Niespełna 4 proc. dali średnio zarobić tegoroczni debiutanci w pierwszym dniu notowań. Z kolei jeśli ktoś kupił ich akcje w ofercie i trzyma je do teraz, jest ok. 21 proc. nad kreską. Dla porównania: WIG w 2013 r. zyskał ok. 8 proc. Uwagę zwraca bardzo duża rozpiętość stóp zwrotu. Jak burza idą m.in. Feerum, Mabion oraz Global Cosmed. Natomiast niżej niż w dniu debiutu wciąż są wyceniane takie firmy, jak np. Platinum Properties Group, Sco-Pak oraz Invista.
Po grudniowych kiepskich debiutach Energi i Capital Parku stało się jasne, że koniunktura na rynku pierwotnym pozostawia wiele do życzenia. Niemniej jednak giełda spodziewa się, że 2014 r. będzie lepszy od tego roku, a i eksperci są dobrej myśli. – Zakładam blisko 30 debiutów w 2014 r. Tym, co zwiększa atrakcyjność rynku pierwotnego, jest przyspieszający wzrost gospodarczy, sprzyjający poprawie wyników finansowych. Z drugiej strony rosnące wyceny na GPW zachęcają właścicieli do pozyskania kapitału – mówi Sobiesław Kozłowski, analityk DM Raiffeisen. Dodaje, że te warunki stwarzają szanse na zbliżenie popytu i podaży. – Kwestią nierozstrzygniętą jest polityka inwestycyjna OFE w 2014 r. oraz nastawienie zagranicy do rynków rozwijających się – wskazuje zarazem analityk.

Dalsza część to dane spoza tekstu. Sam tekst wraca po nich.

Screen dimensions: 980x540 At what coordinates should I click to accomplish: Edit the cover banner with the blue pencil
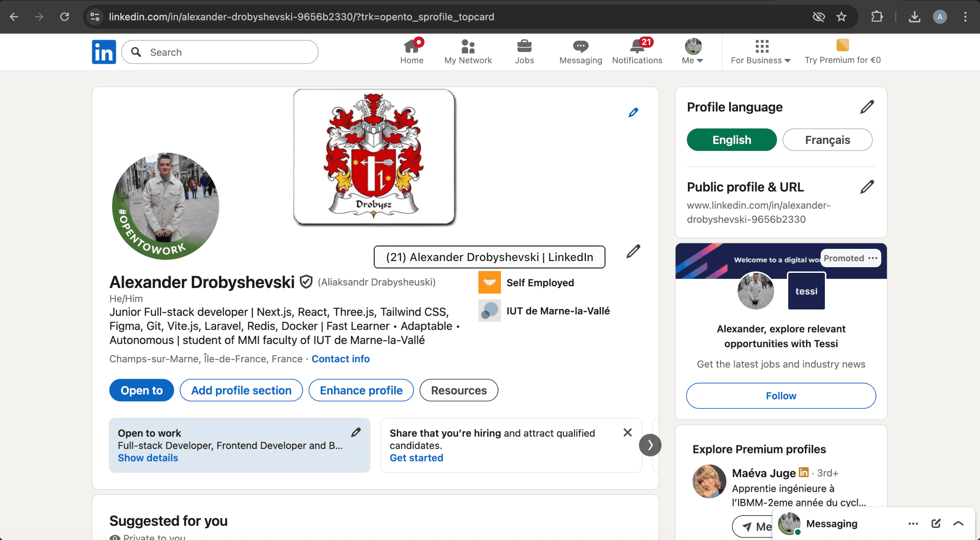tap(633, 113)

Obserwowane w II połowie roku ożywienie na rynku pierwotnym w Warszawie postępuje znacząco wolniej niż na wielu innych rynkach w Europie, m.in. w Londynie, gdzie liczba i wartość IPO osiągają najwyższe poziomy od 2007 r. – Słabsza pozycja warszawskiego parkietu wynika przede wszystkim z zawirowań związanych ze zmianami w systemie emerytalnym i towarzyszącymi temu obawami inwestorów – uważa Filip Gorczyca, menedżer w zespole ds. rynków kapitałowych PwC. Ocenia jednak, że perspektywy rynku pierwotnego na rok 2014 są obiecujące. – Inwestorzy są coraz bardziej skłonni kupować akcje ciekawych i dobrze przygotowanych spółek, zwłaszcza tych przeprowadzających większe oferty. Spodziewamy się, że trend ten będzie kontynuowany w 2014 r. Miejmy nadzieję, że lepsza koniunktura dotyczyć będzie również IPO spółek małych i średnich, którym od pewnego czasu jest znacznie trudniej pozyskać kapitał niż większym podmiotom – mówi.
MSP: węglowe spółki na parkiet
Grzegorz Zawada, dyrektor DM PKO BP, podkreśla, że poprawa koniunktury w II połowie tego roku spowodowała znaczną kumulację ofert w ostatnim kwartale. – Nie oczekiwałbym utrzymania takiego tempa w przyszłym roku – mówi. Podkreśla, że w 2013 r. w czterech IPO DM PKO BP pełnił funkcję oferującego. Wśród nich były dwie największe oferty: Energa i PKP Cargo. – Obecnie kontynuujemy prace nad kilkoma kolejnymi transakcjami, z którymi chcielibyśmy wyjść na rynek w przyszłym roku – mówi.
Zapytaliśmy Ministerstwo Skarbu Państwa, czy zamierza w 2014 r. wprowadzić jakieś spółki na giełdę. Konkretów na razie brak. – MSP analizuje różne możliwości. Nasze działania będą uzależnione od sytuacji rynkowej i stopnia przygotowania samych spółek do debiutu – poinformowało nas biuro prasowe resortu. Na rynku mówi się, że w gronie ewentualnych debiutantów mógłby być Węglokoks oraz KHW, a ten pierwszy podobno ma wejść na giełdę już w I kwartale 2014 r. Jednak wydaje się to mało prawdopodobne. Zdaniem ekspertów kumulacja debiutów nastąpi raczej w końcówce przyszłego roku. – Uważam, że druga połowa 2014 r. i początek 2015 r. będą udane dla spółek z GPW. W takim otoczeniu oferty pierwotne cieszą się większym zainteresowaniem inwestorów – mówi Jerzy Nikorowski, doradca inwestycyjny BM BNP Paribas Polska.